* Directions for this task:
Below is some data. Retype exactly the lines starting at the one with "This screenshot has width=1658, height=1008." and ending at the one with "Given: Select the Rotation tool beside zoom".

* Entries provided:
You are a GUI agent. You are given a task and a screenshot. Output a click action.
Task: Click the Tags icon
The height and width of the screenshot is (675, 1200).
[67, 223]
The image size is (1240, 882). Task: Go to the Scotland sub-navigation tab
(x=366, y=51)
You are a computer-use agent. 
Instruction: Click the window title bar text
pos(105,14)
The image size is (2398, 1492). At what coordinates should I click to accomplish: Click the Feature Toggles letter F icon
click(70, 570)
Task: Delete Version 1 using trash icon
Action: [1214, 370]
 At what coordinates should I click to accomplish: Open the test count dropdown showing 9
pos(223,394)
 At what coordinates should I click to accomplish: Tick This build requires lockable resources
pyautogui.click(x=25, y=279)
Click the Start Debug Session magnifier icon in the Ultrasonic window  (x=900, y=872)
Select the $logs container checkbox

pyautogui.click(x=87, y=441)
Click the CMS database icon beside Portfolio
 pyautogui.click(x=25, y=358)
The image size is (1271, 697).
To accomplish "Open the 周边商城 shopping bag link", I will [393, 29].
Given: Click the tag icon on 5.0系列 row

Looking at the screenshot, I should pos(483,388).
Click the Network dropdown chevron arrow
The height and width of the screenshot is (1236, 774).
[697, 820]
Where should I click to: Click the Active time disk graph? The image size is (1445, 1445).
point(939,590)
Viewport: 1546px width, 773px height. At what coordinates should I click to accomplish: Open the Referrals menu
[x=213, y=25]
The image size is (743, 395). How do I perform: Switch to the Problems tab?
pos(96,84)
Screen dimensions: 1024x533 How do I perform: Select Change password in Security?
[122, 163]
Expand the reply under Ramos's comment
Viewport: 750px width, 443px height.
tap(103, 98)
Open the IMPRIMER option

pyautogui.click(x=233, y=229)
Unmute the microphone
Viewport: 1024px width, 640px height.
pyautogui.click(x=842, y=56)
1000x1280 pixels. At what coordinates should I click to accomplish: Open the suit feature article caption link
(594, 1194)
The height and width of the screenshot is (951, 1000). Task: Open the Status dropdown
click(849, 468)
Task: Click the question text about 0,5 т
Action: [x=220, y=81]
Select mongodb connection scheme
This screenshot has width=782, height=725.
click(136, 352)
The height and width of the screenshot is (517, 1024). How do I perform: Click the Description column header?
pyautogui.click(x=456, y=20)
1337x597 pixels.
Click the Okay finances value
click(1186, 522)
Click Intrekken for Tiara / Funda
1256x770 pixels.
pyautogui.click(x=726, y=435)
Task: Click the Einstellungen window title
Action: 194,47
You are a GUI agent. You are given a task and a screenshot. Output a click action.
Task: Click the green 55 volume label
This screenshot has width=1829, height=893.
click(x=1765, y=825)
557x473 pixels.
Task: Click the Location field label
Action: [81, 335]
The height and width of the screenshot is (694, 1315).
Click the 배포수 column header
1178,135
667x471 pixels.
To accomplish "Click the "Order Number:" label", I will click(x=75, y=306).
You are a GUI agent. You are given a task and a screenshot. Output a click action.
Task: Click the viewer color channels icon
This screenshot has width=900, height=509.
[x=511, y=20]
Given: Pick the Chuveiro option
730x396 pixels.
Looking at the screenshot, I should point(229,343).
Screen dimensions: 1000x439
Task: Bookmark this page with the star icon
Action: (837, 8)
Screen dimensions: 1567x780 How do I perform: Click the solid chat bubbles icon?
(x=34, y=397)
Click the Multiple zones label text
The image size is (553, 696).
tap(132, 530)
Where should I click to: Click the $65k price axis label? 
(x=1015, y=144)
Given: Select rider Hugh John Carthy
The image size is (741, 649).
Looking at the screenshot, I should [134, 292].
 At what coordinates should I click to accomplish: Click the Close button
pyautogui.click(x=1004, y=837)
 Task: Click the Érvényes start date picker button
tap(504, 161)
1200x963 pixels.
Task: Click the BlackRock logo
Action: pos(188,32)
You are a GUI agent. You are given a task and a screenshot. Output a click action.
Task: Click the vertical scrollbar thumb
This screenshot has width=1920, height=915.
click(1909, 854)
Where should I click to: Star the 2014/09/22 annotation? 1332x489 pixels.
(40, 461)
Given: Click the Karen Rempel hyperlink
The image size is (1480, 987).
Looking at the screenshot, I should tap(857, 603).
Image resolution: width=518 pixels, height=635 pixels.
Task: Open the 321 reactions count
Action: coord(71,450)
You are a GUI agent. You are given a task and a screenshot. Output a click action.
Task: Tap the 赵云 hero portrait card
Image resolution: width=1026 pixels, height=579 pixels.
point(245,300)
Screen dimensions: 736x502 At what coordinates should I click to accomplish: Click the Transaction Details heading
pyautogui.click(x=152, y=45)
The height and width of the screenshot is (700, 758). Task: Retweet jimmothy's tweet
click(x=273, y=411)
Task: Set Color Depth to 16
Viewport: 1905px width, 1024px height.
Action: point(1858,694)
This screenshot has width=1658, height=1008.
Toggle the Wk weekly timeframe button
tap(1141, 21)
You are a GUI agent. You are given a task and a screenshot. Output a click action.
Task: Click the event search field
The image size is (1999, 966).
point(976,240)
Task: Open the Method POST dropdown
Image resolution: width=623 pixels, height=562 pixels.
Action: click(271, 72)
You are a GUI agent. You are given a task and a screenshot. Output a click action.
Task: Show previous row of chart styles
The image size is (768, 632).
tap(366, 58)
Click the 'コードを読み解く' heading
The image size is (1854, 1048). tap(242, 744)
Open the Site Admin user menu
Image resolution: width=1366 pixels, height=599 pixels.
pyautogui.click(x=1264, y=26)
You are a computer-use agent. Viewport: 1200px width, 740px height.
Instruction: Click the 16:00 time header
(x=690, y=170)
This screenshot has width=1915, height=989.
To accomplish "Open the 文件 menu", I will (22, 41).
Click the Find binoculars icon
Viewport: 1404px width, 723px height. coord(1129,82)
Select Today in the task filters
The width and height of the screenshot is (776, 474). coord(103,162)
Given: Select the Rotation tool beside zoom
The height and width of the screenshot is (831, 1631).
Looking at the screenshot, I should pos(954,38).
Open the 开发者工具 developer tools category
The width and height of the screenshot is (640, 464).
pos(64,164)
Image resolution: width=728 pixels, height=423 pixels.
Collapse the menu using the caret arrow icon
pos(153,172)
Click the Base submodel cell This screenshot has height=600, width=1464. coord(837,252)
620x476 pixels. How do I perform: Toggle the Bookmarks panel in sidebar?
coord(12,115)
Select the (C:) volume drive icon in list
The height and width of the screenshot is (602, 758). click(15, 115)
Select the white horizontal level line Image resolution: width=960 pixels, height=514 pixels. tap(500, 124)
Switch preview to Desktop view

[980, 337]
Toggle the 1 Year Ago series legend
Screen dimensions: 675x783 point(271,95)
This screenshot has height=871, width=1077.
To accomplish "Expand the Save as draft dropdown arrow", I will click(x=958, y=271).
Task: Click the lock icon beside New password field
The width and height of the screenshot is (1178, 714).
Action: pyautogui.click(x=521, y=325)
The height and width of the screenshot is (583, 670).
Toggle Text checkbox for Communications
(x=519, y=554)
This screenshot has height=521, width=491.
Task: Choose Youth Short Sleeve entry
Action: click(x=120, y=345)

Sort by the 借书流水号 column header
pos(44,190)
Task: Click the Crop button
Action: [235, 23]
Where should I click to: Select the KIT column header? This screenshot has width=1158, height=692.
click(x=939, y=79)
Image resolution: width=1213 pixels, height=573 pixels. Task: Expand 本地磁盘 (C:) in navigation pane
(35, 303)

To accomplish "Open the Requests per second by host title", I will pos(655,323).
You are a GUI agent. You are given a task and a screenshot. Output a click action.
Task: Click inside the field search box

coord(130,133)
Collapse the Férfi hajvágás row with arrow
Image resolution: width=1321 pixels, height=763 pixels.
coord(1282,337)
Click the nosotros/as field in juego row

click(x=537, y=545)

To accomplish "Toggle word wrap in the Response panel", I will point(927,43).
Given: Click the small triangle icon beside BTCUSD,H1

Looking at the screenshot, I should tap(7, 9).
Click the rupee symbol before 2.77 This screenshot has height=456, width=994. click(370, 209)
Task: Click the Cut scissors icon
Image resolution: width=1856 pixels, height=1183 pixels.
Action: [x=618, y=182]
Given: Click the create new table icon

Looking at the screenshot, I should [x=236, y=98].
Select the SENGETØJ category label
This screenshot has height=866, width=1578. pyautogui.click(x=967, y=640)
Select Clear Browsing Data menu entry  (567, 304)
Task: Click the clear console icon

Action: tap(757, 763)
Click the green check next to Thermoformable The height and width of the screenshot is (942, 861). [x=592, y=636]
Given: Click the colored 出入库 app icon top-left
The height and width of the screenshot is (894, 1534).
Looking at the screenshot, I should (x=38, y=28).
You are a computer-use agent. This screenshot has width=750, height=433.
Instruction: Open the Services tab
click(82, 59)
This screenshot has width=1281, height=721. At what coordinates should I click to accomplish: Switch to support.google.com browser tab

* The completed task:
This screenshot has width=1658, height=1008.
Toggle the Wk weekly timeframe button
tap(1141, 21)
You are a GUI agent. You are given a task and a screenshot. Output a click action.
Task: Click the event search field
The image size is (1999, 966).
point(976,240)
Task: Open the Method POST dropdown
Image resolution: width=623 pixels, height=562 pixels.
Action: click(271, 72)
You are a GUI agent. You are given a task and a screenshot. Output a click action.
Task: Show previous row of chart styles
The image size is (768, 632).
tap(366, 58)
Click the 'コードを読み解く' heading
The image size is (1854, 1048). tap(242, 744)
Open the Site Admin user menu
Image resolution: width=1366 pixels, height=599 pixels.
pyautogui.click(x=1264, y=26)
You are a computer-use agent. Viewport: 1200px width, 740px height.
Instruction: Click the 16:00 time header
(x=690, y=170)
This screenshot has width=1915, height=989.
To accomplish "Open the 文件 menu", I will (22, 41).
Click the Find binoculars icon
Viewport: 1404px width, 723px height. coord(1129,82)
Select Today in the task filters
The width and height of the screenshot is (776, 474). coord(103,162)
Given: Select the Rotation tool beside zoom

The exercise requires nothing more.